**Goal:**
Copy word for word the part that opens with the line containing "Where should I" and closes with the line containing "tap(28, 16)", including both of those lines.

**Excerpted records:**
start
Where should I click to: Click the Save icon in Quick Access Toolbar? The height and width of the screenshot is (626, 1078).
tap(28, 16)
end
start
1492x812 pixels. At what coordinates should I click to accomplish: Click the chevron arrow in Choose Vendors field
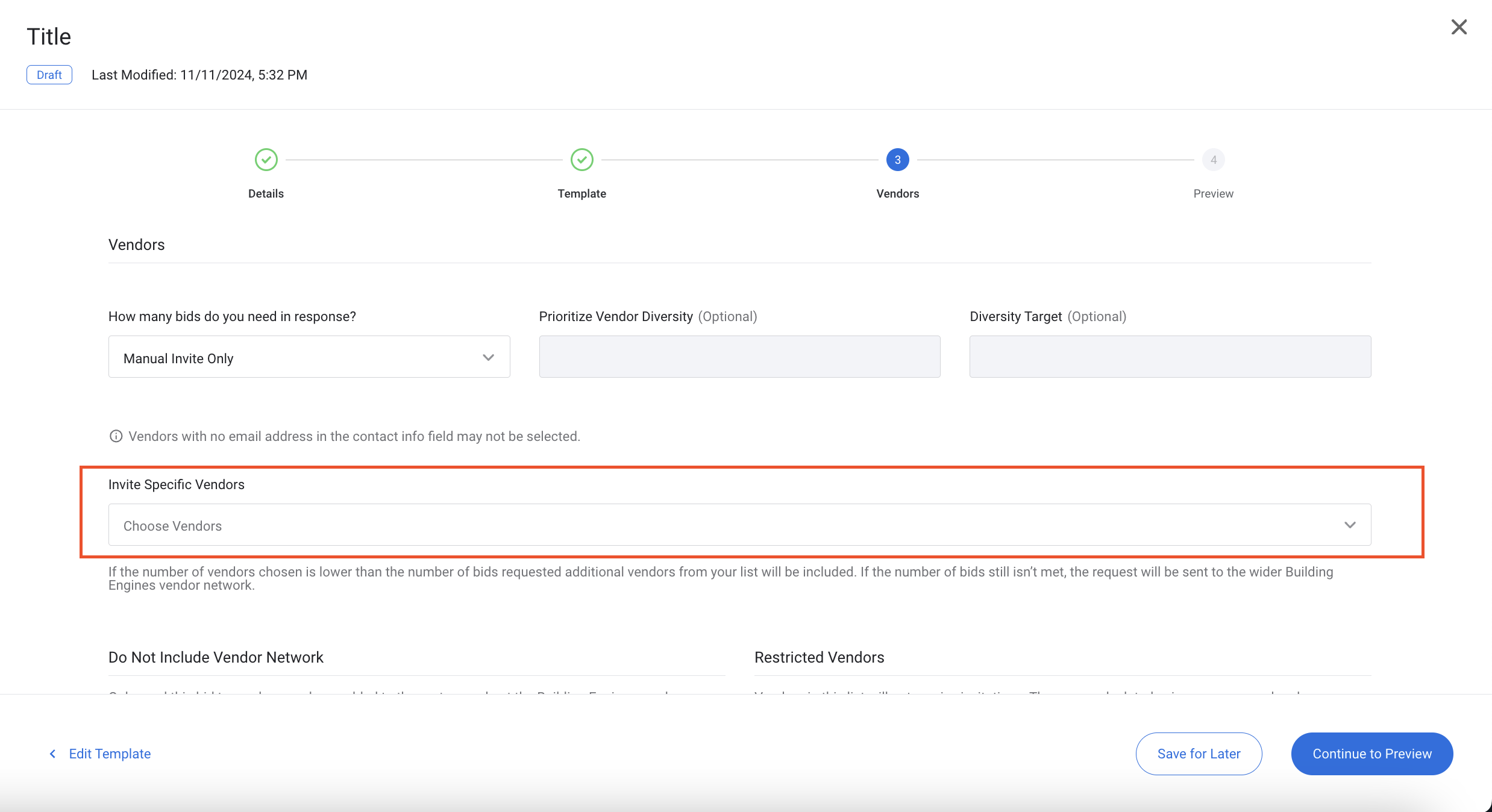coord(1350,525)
end
start
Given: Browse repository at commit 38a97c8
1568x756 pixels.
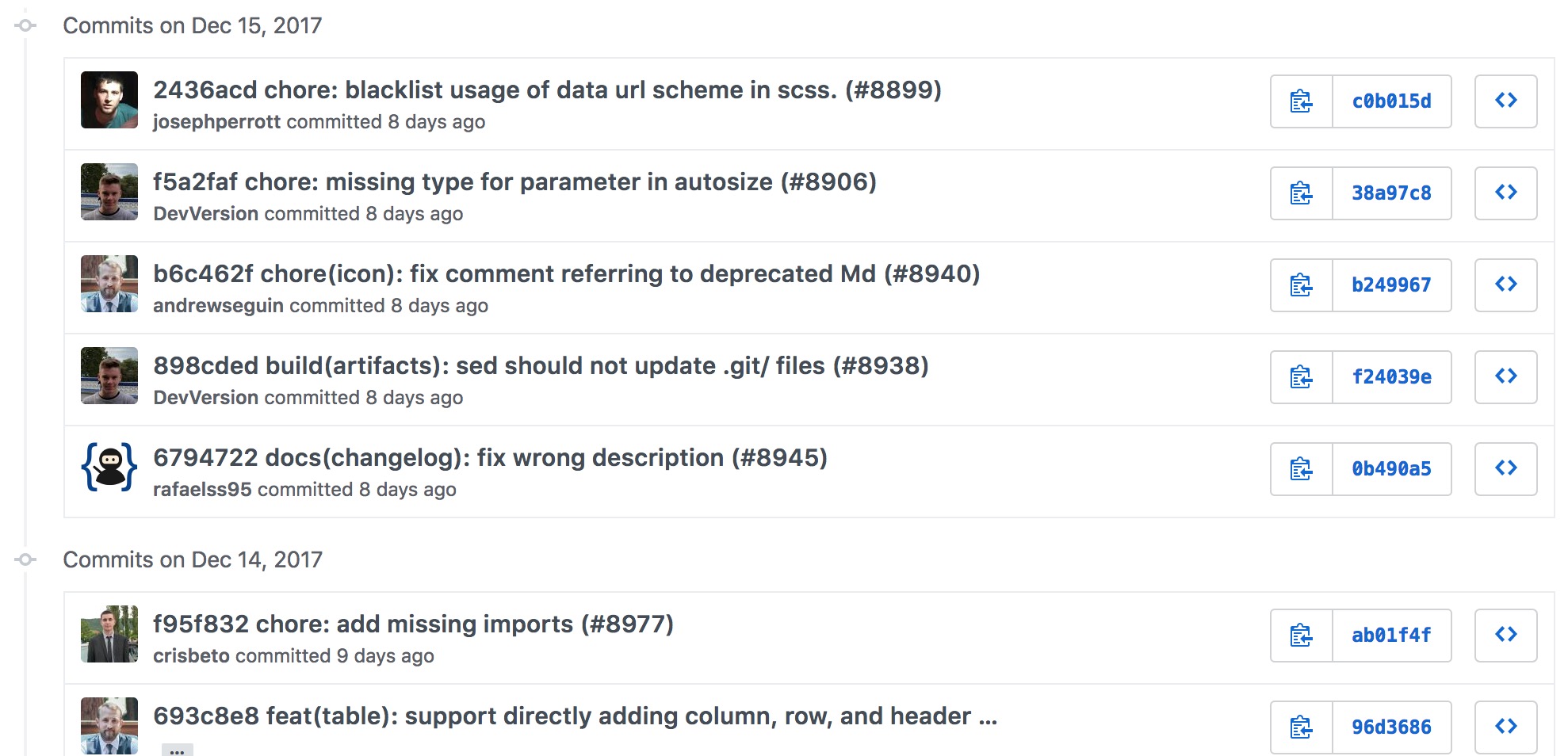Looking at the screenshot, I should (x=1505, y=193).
end
**Written reply:**
Where should I click to: Click the Save icon in Quick Access Toolbar? The height and width of the screenshot is (626, 1078).
tap(28, 16)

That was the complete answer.